Your report and recommendations will, unfortunately, prolong conflict and acrimony in our District. The public school activists have seized upon your report and will press for the toxic legislative measures you have recommended. The Jewish Community will oppose them. The politics will be ugly, feelings will be hurt, and yet another generation of students will be consumed by swirling anger and resentment. You could have chosen a different path. Had you simply reported the facts as you found them, we could have continued our work rebuilding the District. That is what you repeatedly told us you were going to do. I am profoundly disappointed that you didn’t deliver on that promise.
Sincerely,
Yonah Rothman
12 Responses
I don’t know all the relevant facts in this situation, but it seems to me that the overriding consideration has to be what will produce a Kiddush Hashem and what will produce a chillul Hashem. That, I feel, requires daas Torah from impartial Gedolei HaTorah who are familiar with American conditions and, possibly, who have listened to all sides in this very potentially explosive conflict, both Jews and Gentiles. It may require giving up things that seem entirely legitimate to the people involved in the situation. I’m sure the Gedolim are aware of this. We should all be davening that only a Kiddush Hashem come out of this situation and not a chillul Hashem, chas v’shalom.
TIMBER!!!!!
:-)))))
One other important point in this saga is that we all have to keep in mind that Hashem is the One Who is doing everything, not the Board of Regents and not Mr. Walcott. They are only His messengers and it requires Daas Torah to interpret His messages and in turn teach us how we, as his servants, are expected to act on them. Chazal tell us that Daas Torah is generally the opposite of daas baalei batim.
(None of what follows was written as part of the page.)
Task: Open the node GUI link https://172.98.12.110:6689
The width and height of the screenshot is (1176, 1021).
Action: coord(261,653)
Yonah Rothman is “the father of an East Ramapo public school student?”
por, the fact that you think that daas torah is goin to help this situation at all, or is indeed anything remotely Jewish, speaks volumes about your ignorance.
Mr. Rothman,
Brilliant letter ,written beautifully and clearly. I wish you much success and admire your dedication to doing the very best for our children.
Well said. I think this is the first time I have heard or read something so articulate and straightforward. Thank you.
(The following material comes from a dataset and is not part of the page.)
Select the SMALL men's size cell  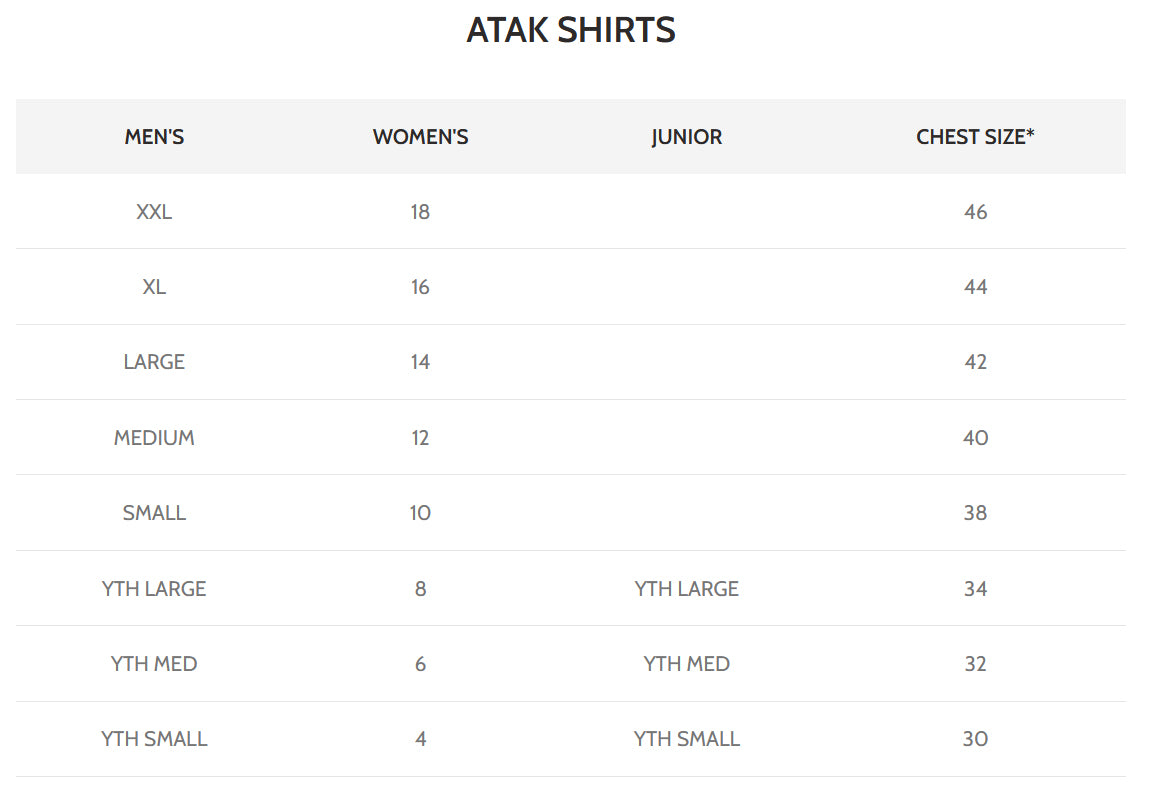click(154, 513)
I only wish people would always present our side so forcefuly.
The answer is to do like Kiryas Joel and have a separate school district. Let the public school parents pay for the school themselves. No taxation without representation. Of course, since most of the public school parents aren’t American, they wouldn’t know about that.
shuali, watch what you say mr. rothman has a special needs child. he has gone above and beyond for the entire klal. there should be nothing negative to be said here besides for a thank you for all that these board members are doing on behalf of the klal!!
Por: i don’t know Mr rothman at all, but many frum parents of special needs children in east ramapo send to public school. Especially since there is a program within one of the public schools for Yiddish bilingual special needs students. I personally know of a few parents of special needs children who send to public school.
@ Brother_Jew. I am trying to give you the benefit of the doubt, but I have to ask. Did you really just insult Daas Torah?
Please tell me that I misunderstood what you wrote.
B’Ahava Rabba
M.
I hope Gedolei Yisrael are involved in the decision making here. History has proven, time and again, that guidance by daas Torah results in the best long term results. Moral and ethical guidance is paramount.